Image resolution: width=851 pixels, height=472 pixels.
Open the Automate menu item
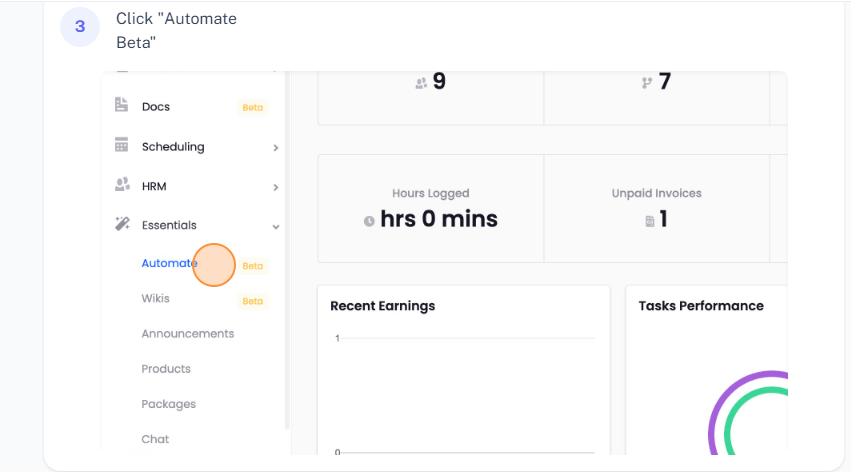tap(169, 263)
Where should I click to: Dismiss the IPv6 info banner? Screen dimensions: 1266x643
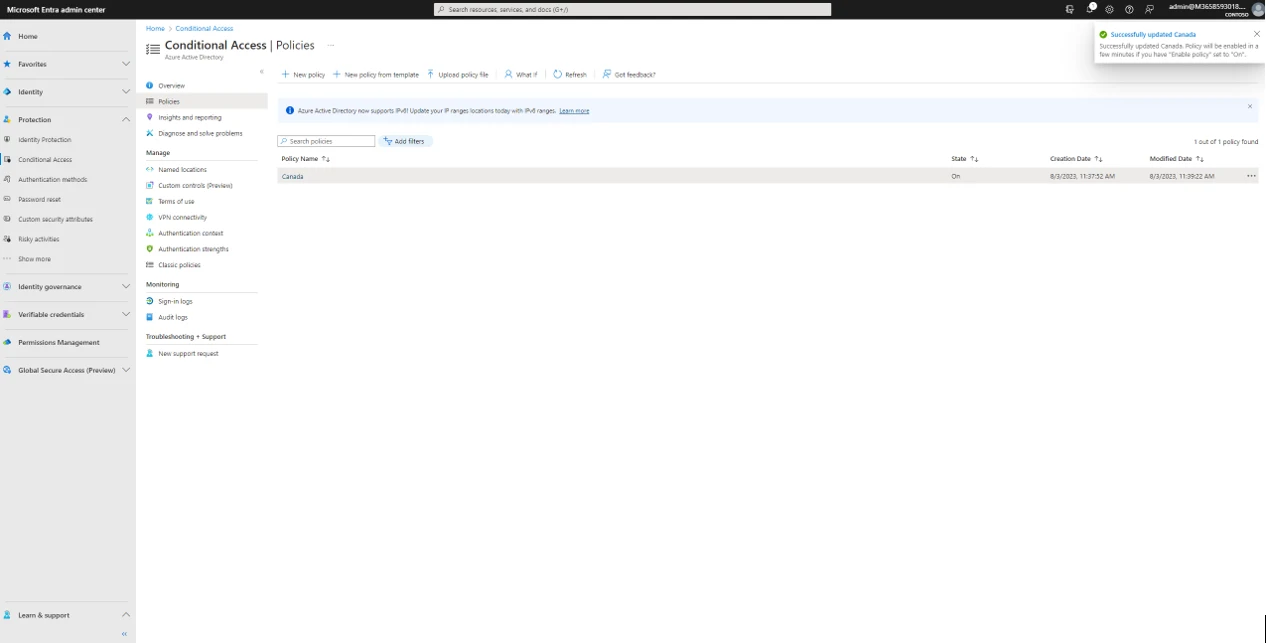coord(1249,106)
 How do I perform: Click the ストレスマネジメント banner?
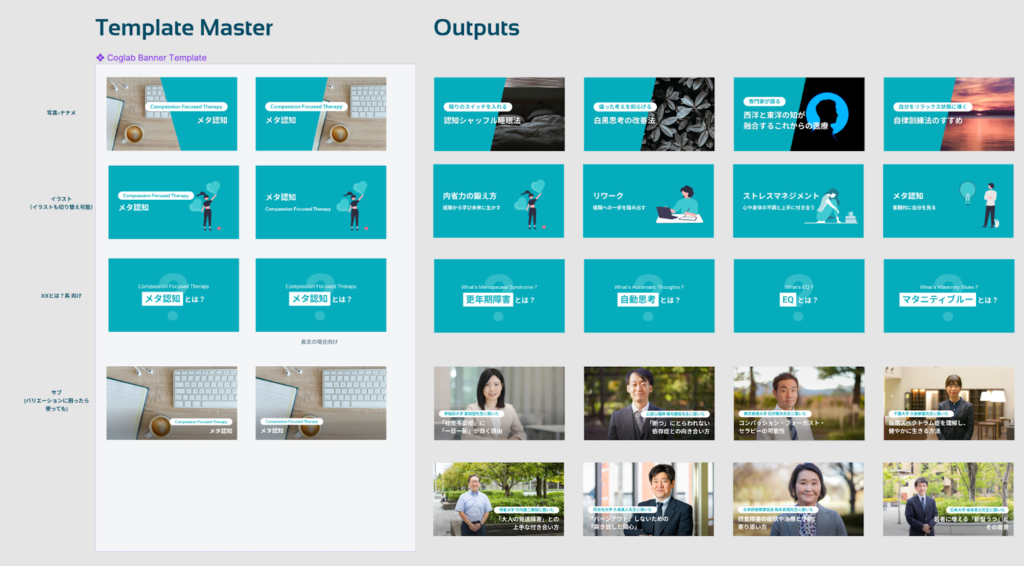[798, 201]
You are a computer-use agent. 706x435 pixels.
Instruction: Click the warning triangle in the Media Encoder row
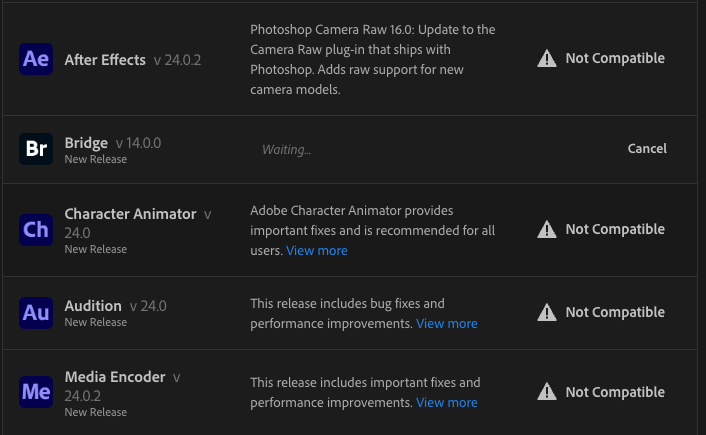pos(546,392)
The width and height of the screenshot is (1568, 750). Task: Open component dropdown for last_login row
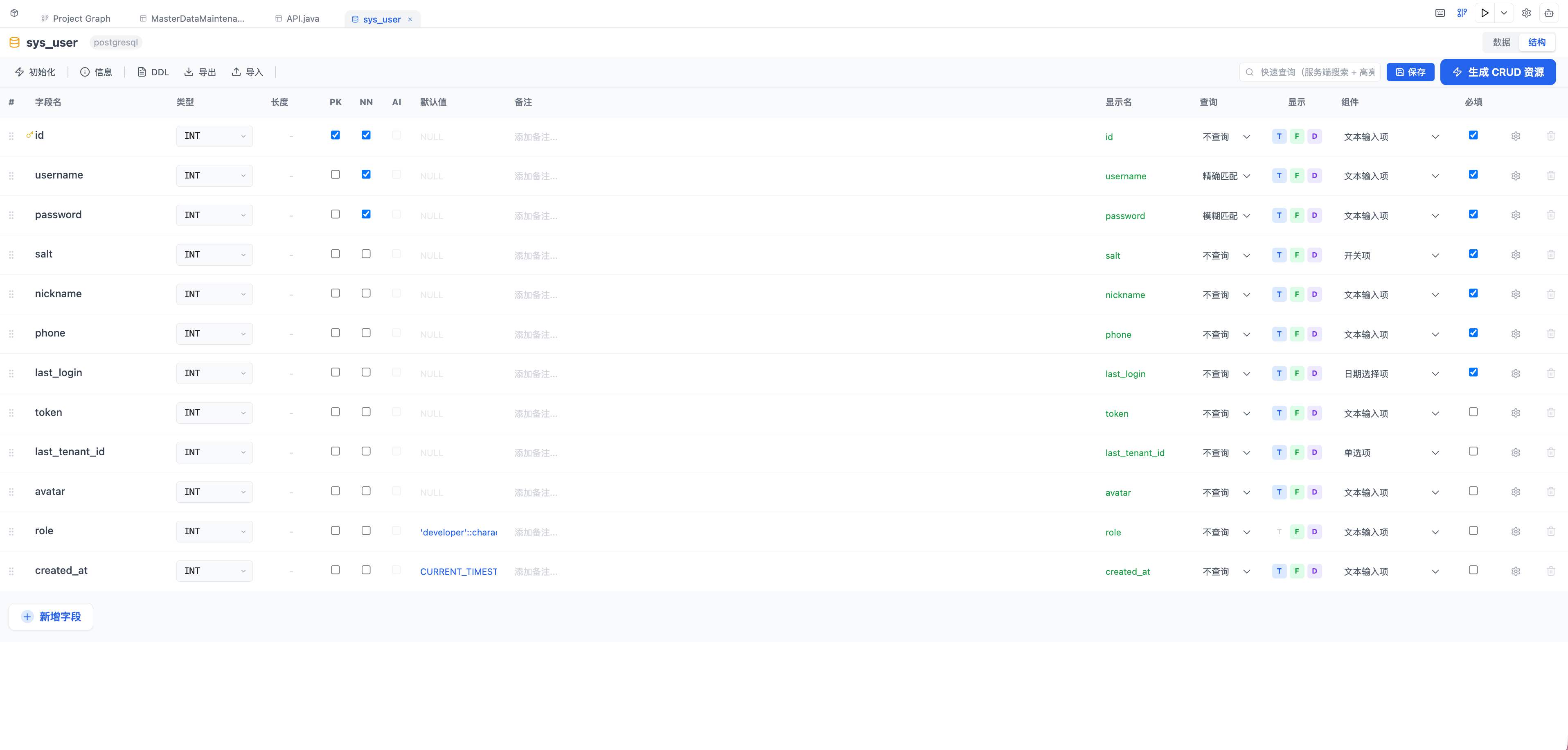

:::

• **TASK DETAILS**: Report the number of lines in the listing that contain the word "height". No other words are permitted.

• **SOLUTION**: 2